Yes — it is the highest-volume, best-evidenced, easiest-to-market PEMF indication. Patients understand "knee pain treatment" without needing complex explanation. They present in large numbers, accept treatment series, and refer family members with the same complaint. For the Philippines specifically, knee OA volume at physiotherapy clinics is approximately 3–4× higher than in Western Europe due to floor-sitting culture, high BMI prevalence, and agricultural occupational demands on the knee joint.

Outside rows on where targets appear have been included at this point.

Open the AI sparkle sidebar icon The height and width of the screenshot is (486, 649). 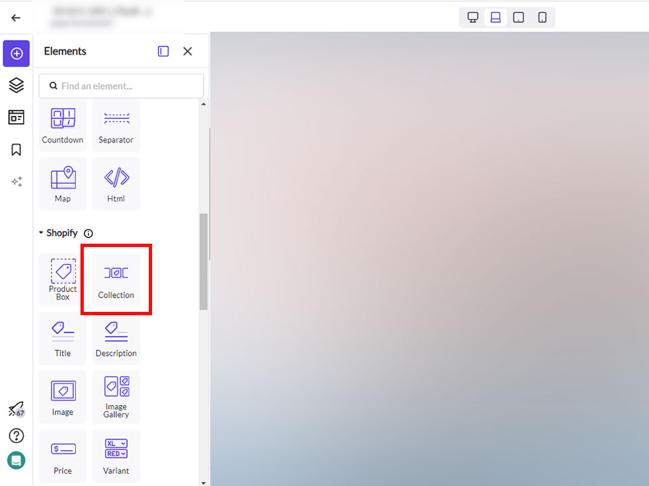point(16,182)
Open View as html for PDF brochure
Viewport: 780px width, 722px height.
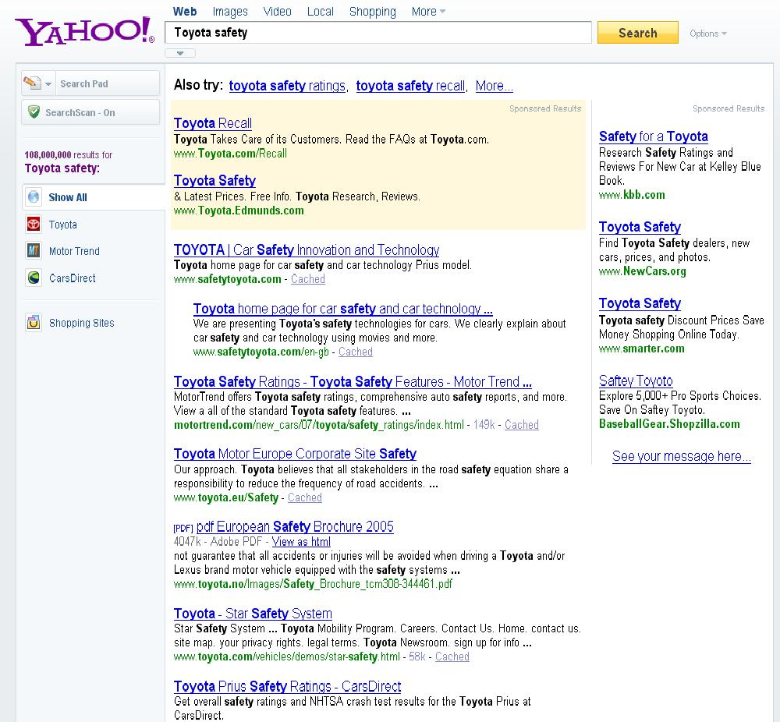coord(301,541)
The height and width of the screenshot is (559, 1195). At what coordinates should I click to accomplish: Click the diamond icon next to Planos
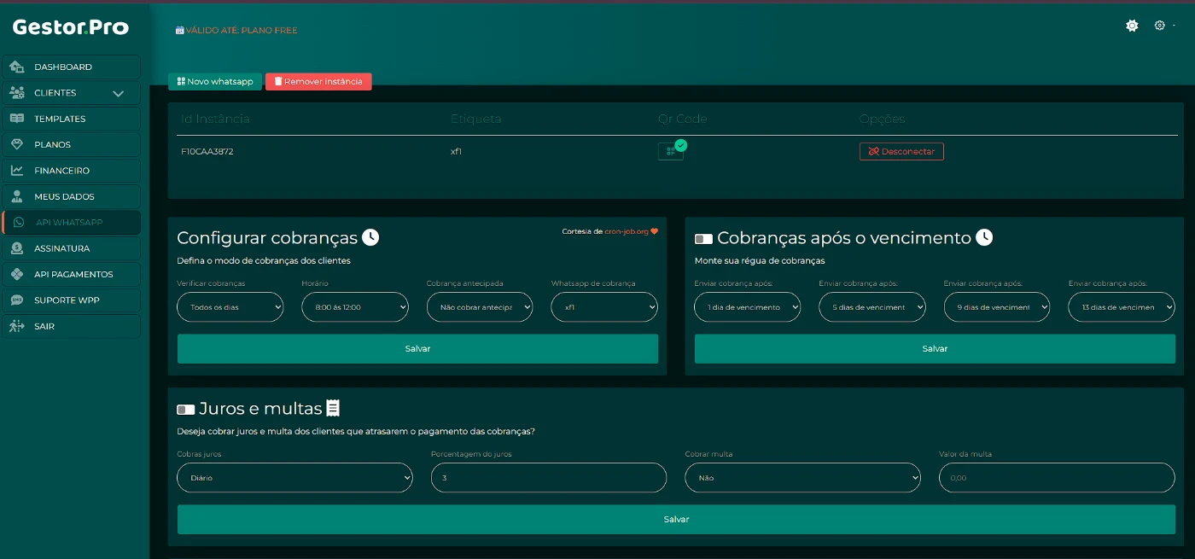(x=17, y=145)
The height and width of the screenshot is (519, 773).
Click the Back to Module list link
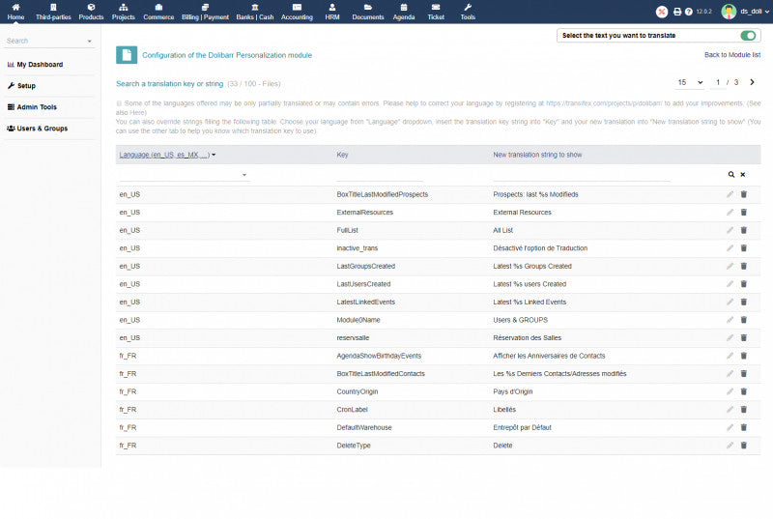tap(731, 55)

What This Means for Clinic Investors

Knee OA is the anchor indication for any PEMF clinic business case. The combination of very large evidence base (Grade A, multiple meta-analyses), high patient volume in the Philippines, clear treatment course (8–12 weeks), and repeatable maintenance revenue makes knee OA the most predictable PEMF revenue stream. A single PEMF machine treating 5 knee OA patients per day at ₱2,000/session generates ₱600,000/month from this indication alone. The potential to delay or avoid ₱250,000–₱700,000 knee replacement surgeries gives referring orthopaedic surgeons a compelling cost-avoidance narrative to drive referrals — a competitive advantage no other physiotherapy modality can replicate.